**Problem description:**
In the data below, the answer is the run of lines from the line containing "The image size is (441, 397)." through the line containing "Follow analyst Ivan Feinseth", both included; print it exactly and nothing else.

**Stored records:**
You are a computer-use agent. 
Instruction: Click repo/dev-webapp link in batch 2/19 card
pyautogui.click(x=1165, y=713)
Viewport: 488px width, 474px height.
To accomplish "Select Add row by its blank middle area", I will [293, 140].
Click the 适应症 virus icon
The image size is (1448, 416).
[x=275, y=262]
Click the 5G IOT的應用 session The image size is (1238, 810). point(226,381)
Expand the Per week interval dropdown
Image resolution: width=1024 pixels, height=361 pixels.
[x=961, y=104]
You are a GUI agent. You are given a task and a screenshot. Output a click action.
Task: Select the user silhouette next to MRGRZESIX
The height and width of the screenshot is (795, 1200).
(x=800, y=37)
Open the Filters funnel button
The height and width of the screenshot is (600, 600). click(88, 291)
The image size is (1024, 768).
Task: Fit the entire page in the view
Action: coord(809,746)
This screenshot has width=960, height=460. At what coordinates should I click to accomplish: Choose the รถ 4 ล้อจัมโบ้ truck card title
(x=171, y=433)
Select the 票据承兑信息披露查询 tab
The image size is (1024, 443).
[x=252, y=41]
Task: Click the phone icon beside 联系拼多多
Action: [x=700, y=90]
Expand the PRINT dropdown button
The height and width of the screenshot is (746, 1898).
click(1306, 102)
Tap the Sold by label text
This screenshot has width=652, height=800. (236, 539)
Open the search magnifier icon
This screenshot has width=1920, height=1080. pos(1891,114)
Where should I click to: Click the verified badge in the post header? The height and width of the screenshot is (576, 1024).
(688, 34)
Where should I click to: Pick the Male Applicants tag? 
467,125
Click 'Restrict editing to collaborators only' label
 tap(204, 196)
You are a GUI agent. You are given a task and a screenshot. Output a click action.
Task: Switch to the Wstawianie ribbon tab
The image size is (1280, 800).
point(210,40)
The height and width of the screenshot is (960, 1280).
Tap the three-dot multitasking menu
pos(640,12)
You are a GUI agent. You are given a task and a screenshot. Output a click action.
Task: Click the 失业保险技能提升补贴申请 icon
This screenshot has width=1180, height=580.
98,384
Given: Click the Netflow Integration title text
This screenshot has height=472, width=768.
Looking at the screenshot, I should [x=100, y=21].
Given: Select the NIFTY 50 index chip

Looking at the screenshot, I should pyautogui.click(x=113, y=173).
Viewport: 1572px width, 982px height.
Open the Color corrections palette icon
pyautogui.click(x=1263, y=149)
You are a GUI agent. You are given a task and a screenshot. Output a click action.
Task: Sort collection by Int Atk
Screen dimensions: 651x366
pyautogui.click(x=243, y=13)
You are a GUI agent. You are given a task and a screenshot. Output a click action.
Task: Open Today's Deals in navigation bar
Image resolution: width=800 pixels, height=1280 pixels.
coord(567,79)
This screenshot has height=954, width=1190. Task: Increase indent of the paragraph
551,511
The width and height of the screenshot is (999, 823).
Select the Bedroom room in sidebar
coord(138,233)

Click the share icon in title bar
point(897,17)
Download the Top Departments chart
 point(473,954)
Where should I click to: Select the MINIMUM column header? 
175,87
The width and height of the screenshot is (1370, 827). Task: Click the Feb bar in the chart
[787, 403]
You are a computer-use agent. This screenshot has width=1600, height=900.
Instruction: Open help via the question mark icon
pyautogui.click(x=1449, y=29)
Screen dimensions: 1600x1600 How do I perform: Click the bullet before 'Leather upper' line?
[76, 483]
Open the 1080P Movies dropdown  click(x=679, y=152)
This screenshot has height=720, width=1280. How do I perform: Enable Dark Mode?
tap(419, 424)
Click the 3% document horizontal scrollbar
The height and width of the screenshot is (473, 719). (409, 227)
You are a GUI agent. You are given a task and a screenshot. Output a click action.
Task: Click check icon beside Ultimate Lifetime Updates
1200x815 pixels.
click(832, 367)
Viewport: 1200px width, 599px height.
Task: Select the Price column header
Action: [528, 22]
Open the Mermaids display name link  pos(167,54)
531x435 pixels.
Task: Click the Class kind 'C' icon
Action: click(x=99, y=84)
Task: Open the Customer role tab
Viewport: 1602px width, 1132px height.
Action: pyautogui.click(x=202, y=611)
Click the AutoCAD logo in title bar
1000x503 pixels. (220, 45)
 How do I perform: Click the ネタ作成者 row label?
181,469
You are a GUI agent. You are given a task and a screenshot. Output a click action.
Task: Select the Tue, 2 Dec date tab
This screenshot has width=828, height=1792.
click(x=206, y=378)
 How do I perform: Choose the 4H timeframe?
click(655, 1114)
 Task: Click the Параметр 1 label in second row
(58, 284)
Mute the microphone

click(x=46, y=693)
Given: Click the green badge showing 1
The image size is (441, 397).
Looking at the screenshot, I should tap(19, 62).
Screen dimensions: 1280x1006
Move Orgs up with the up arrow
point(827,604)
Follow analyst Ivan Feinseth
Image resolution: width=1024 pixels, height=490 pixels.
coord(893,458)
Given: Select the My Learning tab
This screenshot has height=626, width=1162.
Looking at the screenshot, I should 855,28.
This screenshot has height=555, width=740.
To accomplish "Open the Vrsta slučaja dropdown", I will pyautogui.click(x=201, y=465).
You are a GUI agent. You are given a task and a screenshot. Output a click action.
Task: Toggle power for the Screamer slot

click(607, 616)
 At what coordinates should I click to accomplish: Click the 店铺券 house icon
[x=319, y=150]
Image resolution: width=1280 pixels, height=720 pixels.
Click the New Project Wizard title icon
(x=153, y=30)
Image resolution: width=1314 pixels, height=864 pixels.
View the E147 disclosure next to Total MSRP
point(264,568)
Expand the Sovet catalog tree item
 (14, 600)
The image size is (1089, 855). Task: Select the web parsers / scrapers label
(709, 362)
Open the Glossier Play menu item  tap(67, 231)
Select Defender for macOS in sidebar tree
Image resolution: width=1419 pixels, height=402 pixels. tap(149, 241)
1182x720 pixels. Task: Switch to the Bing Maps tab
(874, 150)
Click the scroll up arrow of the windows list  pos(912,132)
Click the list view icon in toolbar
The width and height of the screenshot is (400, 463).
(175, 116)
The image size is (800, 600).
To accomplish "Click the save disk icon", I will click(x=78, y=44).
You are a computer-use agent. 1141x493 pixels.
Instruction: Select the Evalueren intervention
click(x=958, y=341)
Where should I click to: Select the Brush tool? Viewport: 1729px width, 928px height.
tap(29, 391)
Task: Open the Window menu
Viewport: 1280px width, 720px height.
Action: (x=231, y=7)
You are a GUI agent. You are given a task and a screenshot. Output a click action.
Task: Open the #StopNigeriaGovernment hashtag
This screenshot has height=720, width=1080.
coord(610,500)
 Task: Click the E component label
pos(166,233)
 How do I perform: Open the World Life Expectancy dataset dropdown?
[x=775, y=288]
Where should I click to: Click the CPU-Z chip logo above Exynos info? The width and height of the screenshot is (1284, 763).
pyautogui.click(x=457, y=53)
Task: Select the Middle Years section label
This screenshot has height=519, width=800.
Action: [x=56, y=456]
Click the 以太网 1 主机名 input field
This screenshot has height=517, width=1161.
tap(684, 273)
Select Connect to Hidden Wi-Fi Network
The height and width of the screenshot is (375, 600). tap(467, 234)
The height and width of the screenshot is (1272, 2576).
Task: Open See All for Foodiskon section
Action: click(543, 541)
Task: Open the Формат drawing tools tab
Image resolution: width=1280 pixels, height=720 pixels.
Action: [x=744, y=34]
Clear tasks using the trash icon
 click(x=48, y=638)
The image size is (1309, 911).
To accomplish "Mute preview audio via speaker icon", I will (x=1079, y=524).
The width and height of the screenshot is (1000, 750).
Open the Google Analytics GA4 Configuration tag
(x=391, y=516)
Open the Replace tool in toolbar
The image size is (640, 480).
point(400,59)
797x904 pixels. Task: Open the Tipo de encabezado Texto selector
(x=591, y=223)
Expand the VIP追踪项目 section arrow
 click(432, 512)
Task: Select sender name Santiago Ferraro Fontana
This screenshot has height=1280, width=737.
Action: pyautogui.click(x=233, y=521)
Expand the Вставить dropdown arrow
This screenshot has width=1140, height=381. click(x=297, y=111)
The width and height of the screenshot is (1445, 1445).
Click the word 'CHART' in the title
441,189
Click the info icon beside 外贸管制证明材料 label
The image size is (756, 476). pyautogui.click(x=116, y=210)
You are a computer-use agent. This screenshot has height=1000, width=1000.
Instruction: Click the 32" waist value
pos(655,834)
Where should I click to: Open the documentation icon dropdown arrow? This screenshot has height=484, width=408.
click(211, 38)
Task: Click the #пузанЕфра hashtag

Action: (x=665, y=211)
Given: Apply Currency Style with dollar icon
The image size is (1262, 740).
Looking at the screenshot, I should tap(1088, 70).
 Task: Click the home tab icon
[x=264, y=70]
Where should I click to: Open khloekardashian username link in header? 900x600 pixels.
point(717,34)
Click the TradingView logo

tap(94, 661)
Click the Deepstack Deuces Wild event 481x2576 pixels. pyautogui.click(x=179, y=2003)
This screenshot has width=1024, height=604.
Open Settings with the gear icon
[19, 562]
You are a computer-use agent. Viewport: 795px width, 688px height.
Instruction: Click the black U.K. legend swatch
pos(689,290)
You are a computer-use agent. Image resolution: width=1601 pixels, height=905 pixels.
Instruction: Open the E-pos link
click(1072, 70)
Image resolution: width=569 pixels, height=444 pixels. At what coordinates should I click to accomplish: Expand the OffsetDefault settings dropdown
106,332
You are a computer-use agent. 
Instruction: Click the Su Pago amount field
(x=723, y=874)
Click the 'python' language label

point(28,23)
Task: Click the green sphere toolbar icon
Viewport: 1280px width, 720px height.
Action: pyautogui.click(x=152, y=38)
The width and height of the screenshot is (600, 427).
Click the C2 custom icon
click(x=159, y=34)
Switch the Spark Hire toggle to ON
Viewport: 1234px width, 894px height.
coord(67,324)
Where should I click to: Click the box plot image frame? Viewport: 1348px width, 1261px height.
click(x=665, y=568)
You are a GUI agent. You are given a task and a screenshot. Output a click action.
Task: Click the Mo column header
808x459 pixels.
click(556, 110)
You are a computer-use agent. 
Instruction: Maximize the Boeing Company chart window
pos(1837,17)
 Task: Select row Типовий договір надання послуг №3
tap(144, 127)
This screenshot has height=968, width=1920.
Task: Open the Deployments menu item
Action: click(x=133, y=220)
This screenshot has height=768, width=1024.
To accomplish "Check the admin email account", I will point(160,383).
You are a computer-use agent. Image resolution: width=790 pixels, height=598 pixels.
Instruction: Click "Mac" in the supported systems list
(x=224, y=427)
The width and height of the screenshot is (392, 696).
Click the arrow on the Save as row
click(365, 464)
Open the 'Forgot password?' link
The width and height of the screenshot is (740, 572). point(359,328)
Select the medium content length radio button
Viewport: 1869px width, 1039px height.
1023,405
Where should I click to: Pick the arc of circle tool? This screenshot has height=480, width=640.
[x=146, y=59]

**Result:**
The image size is (441, 397).
Looking at the screenshot, I should tap(19, 62).
Screen dimensions: 1280x1006
Move Orgs up with the up arrow
point(827,604)
Follow analyst Ivan Feinseth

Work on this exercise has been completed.